From aaec9ede55e5a9174b2bb43deb6395ae9f9921ba Mon Sep 17 00:00:00 2001
From: Gabriel Studer <gabriel.studer@unibas.ch>
Date: Thu, 15 Feb 2024 17:07:38 +0100
Subject: [PATCH] lddt: speedup for big complexes

Pairwise distance computation for the reference distances was
performed with N squared complexity and some funny guy had the idea
to throw a 180mer at it...

One possibibility would be the use of some KD tree data structure.
However, the construction itself comes with computational cost.
The implemented solution makes use of the expected spatial proximity
of atoms in the same chain and distances are computed as follows:

- process each chain individually
- perform crude collision detection
- process potentially interacting chain pairs
- concatenate distances from all processing steps

The new algorithm has been tested and compared to the previous
implementation by randomly selecting 3 models of each CASP15 oligo
target.

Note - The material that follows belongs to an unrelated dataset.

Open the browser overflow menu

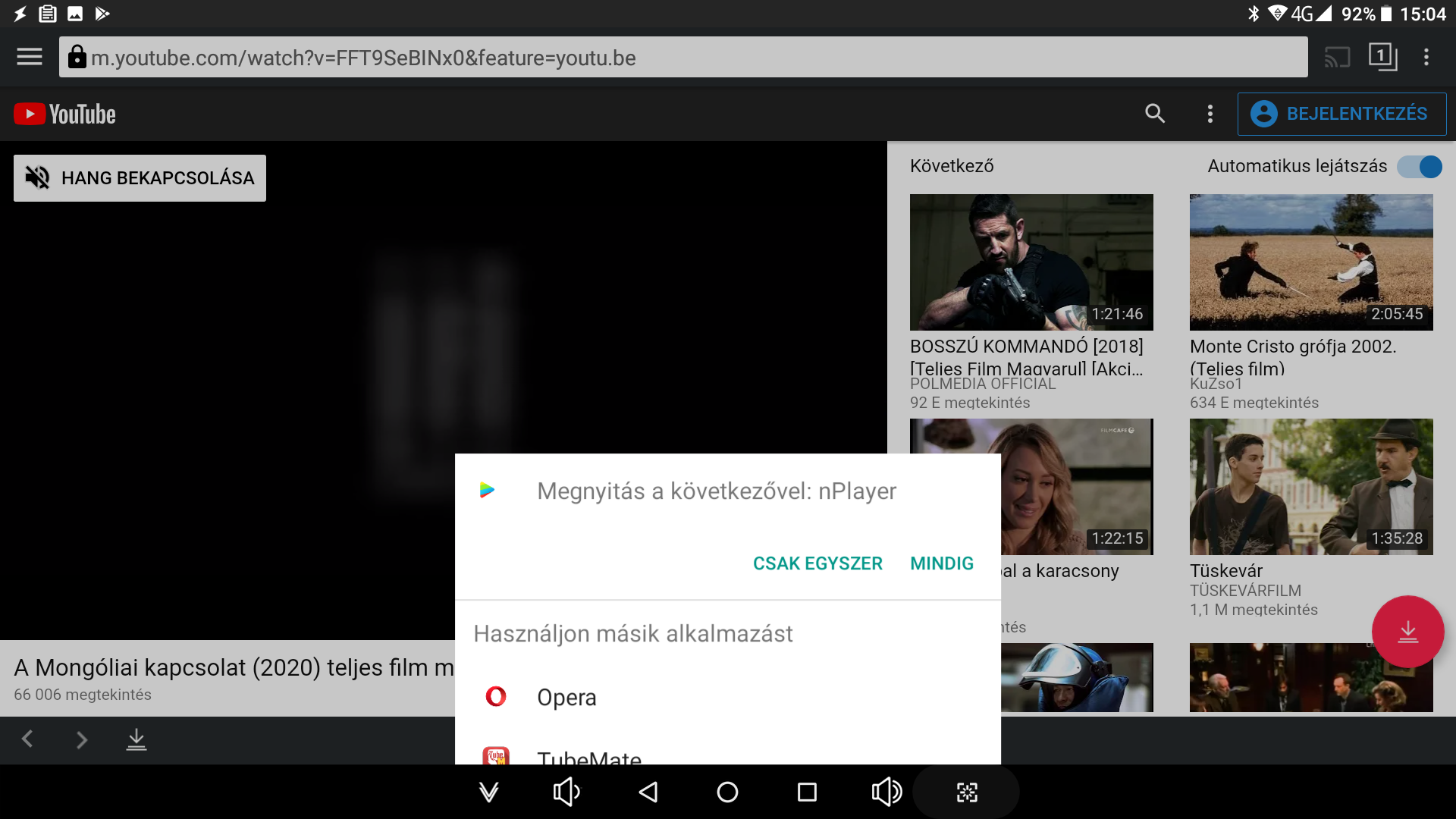click(1426, 57)
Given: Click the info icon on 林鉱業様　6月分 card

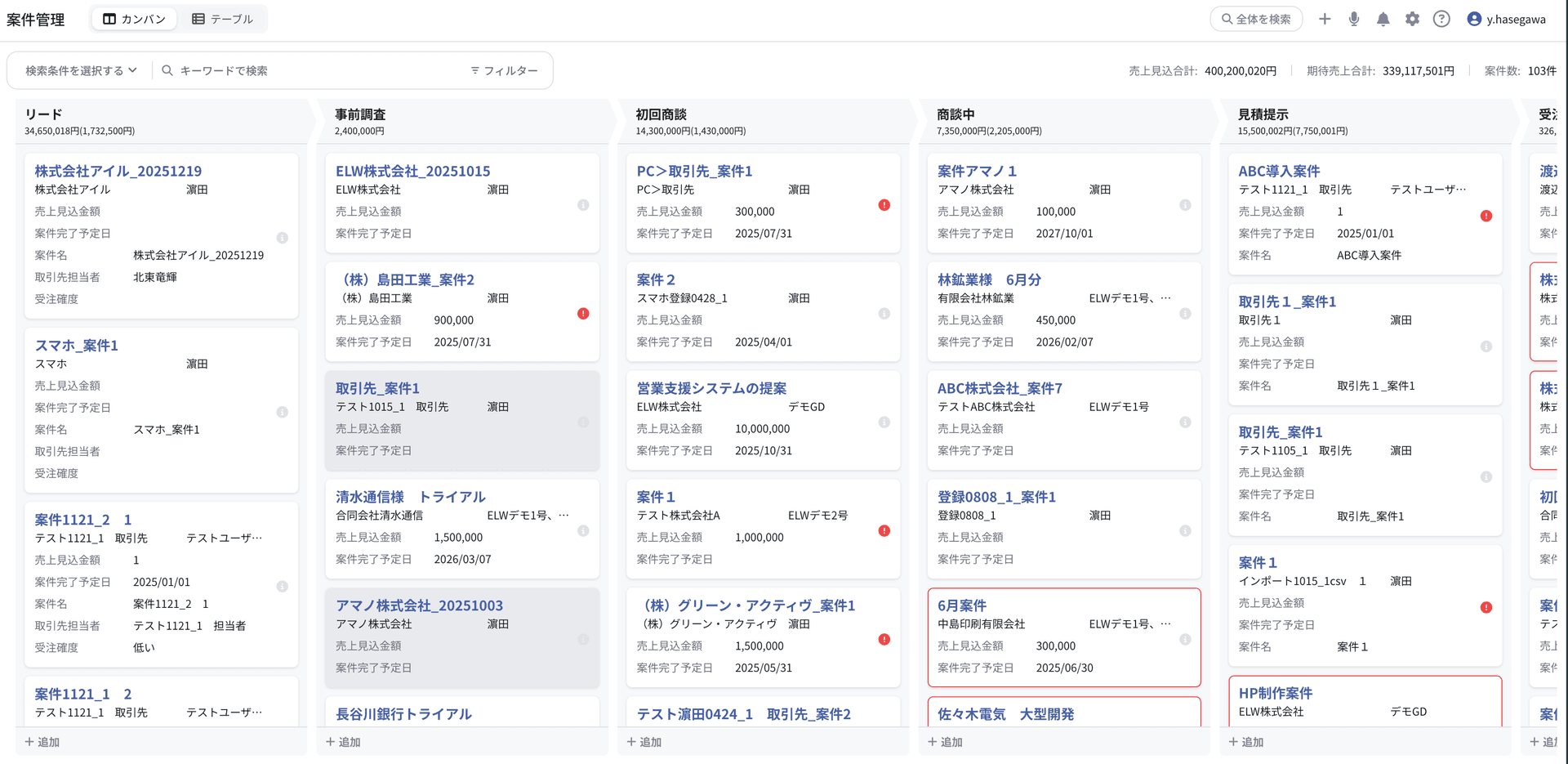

Global lDDT has been tested for a match within 0.0001 and
per-residue lDDT for a match within 0.001. Reason for lower threshold
in per-residue lDDT is floating point accuracy. Also for the changed
unit test, one distance difference was within floating point accuracy
of one of the thresholds (see comments there). Accuracy of 0.001 still
means that we only allow a discrepancy of one for 1000 checked distances...

Observed speedups are size dependent and range from lower 2 digit
percentages up to several fold speedup for larger CASP15 targets.
The mentioned 180mer now concludes in a few minutes as oposed to
almost a day.
---
 modules/mol/alg/pymod/lddt.py      | 179 ++++++++++++++++++++---------
 modules/mol/alg/tests/test_lddt.py |   6 +-
 2 files changed, 130 insertions(+), 55 deletions(-)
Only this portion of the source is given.